Abstract

In man and in animal models of early heart failure the baroreflex and the cardiopulmonary reflex have been reported to be impaired. Glutamate and 5‐HT are released in the nucleus tractus solitarius (NTS) by cardiovascular afferent activation (see Ramage & Villalón, 2008, TIPS 29:472‐481). The present study was designed to determine if the release of these transmitters in real time is altered in the rat permanent‐occlusion heart failure model. 5‐HT was measured via a carbon fibre electrode using a modified form of fast differential voltammetry, while glutamate was measured using a glutamate biosensor (Sarissaprobes®). Rats, with heart failure or sham operated were anaesthetized with α‐chloralose (120 mg/kg; i.v), neuromuscular blocked and artificially ventilated. Activation of cardiopulmonary afferents by phenylbiguanide (PBG; i.a.) caused a significant (P< 0.05; n=4) increase in 5‐HT to 29 ± 6nM in heart failure compared to 10 ± 0.4nM in sham operated rats. PBG evoked a significantly smaller hypotension in heart failure (34 ± 5mmHg) compared to that of sham (58 ± 6 mmHg) rats. However, PBG evoked bradycardia was not significantly different, 148 ± 39 compared to 191 ± 12 bpm in sham rats.

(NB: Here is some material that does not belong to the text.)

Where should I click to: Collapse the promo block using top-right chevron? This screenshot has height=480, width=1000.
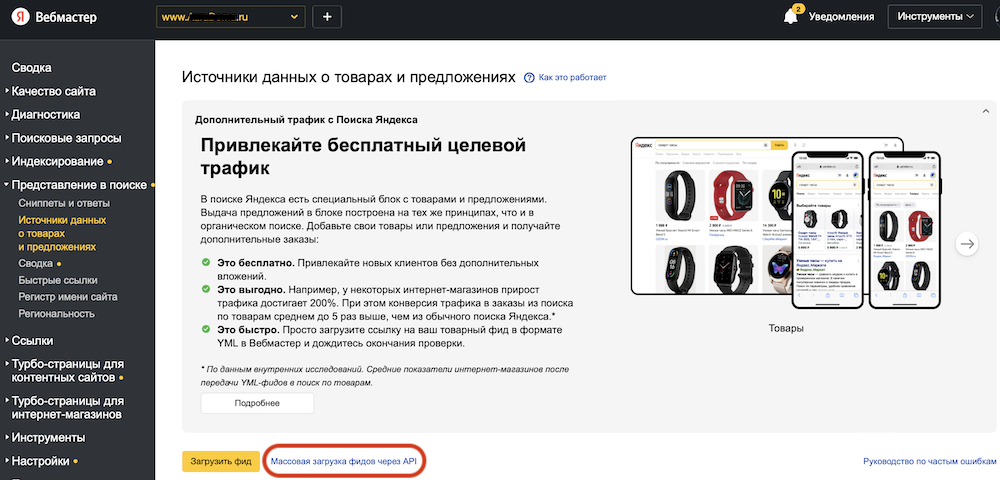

Activation of the depressor reflex by i.v. injection of phenylephrine (3μg per animal) caused a significantly greater increase in glutamate in heart failure (1.6 ± 0.2μM; n=3) compared to sham (0.6 ± 0.2μM, n=3) rats. The cardiovascular effects were not significantly different. In conclusion this preliminary data suggests that in heart failure afferent activation increases the release of these two transmitters in nucleus tractus solitarius (NTS). The consequence of this in the development of heart failure remains to be determined.